I hadn't ridden since Friday, and this would at one time have been a perfectly normal span between rides, but as I was riding four times or more per week over the last month and a half, I did notice some stiffness after that gap. It didn't help that I just started running again this week for the first time since January, and my legs were still sore from that. However! The ride went, and felt, much better than expected. For some reason I was REALLY pushing for a fast trot, and clucking a lot when I'm normally actually a pretty quiet rider. I kept having to be told to bring her back a bit, when it's usually the opposite with me. The horse felt very different this ride -- not just my stiff body -- and it was interesting what a bit of time off, a change of scene, and the reintroduction of a couple of other riders into her schedule had done to how she felt. I had been the only one riding her for months, so we were very tuned in to each other. Maybe a little too much, as I think it's good for both horse and rider to change things up a bit!

We rode over some poles at the trot, and I was stiff enough that I actually had to go up a hole from my usual dressage saddle length as I just wasn't draping quite as long as I usually do when I'm really relaxed and open in my hips. My coach's advice is to "ride the best you can with the body you have" on a given day, though, so up went the stirrups and I rode in a slightly lighter seat. My canter seat -- which had been so much more open in the hips and following so much better lately -- was wanting to bounce, so I let myself float above it a bit instead and let a lot of the motion drop down into my heel (keeping your advice in mind, DDN, thanks!!) and was able to still ride pretty well despite my tired body fighting me. I managed to do it without popping right up into a half seat, which would normally have been my default on a stiff day. My old hunter lessons frequently kick back in (involuntarily) despite the fact that I haven't had one in nearly 20 years!

We also did a lot of canter work, including quite a few transitions, and some 15 and 10 meter canter circles. My canter to walk transitions were not so great as my body wanted to post the one or two strides of trot that would slip in there, which didn't exactly help. We also did some flying changes on a figure eight, and my recent failure at staying in counter canter had taught me that a much lighter ask for the change was enough, and those went a lot more smoothly.
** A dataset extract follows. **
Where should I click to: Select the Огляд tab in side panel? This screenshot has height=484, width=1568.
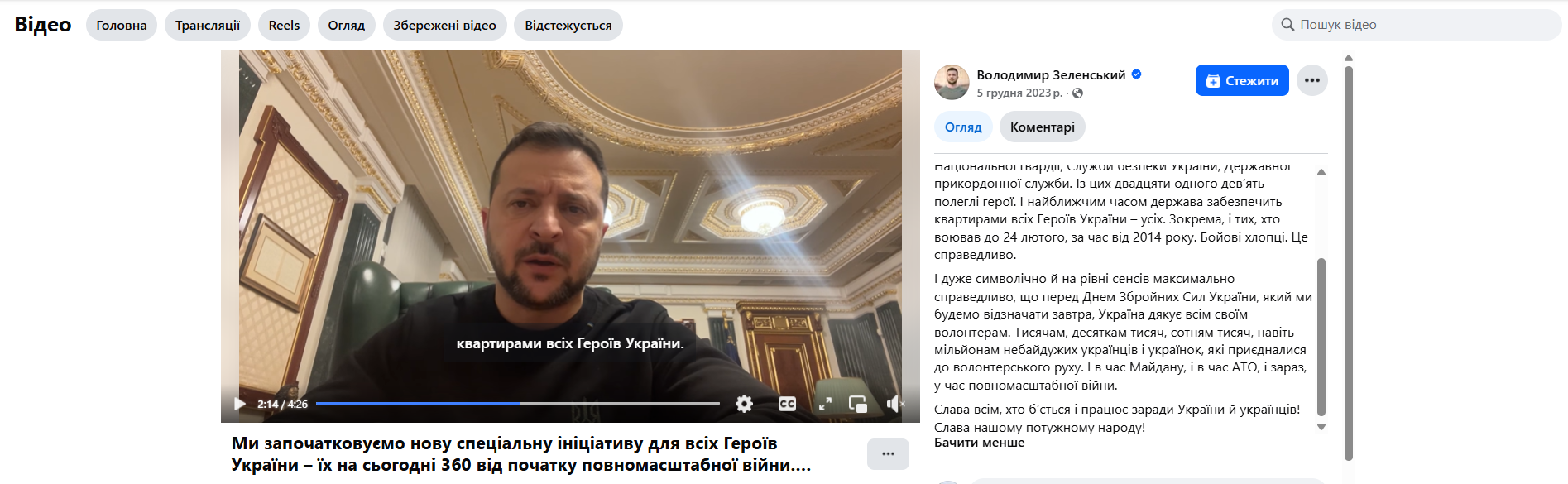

Riding in the humidity, plus my tired post-run legs, made me feel like I was having much more of a push ride experience than I think, in hindsight, that I actually was. Still, it was really interesting to feel the difference being back in that ring again after so much riding this winter. I felt so much better, more in control (even though my steering wasn't amazing -- but I think I just need to relearn my spatial awareness in there, as my steering was pretty spot on all winter). My body is so much stronger and more balanced now.

And despite my stiffness, my sitting trot was actually really good! Go figure. Bodies are so strange.

I also got some good news, in that I can continue with my usual horse this season for a very reasonable fee, AND ride two of the less-used lesson ponies for free, to tune them back up. I also have access to a nice Western horse, at a different barn, that I can put some rides on for free. All in all, it seems I will be rolling in ponies this year!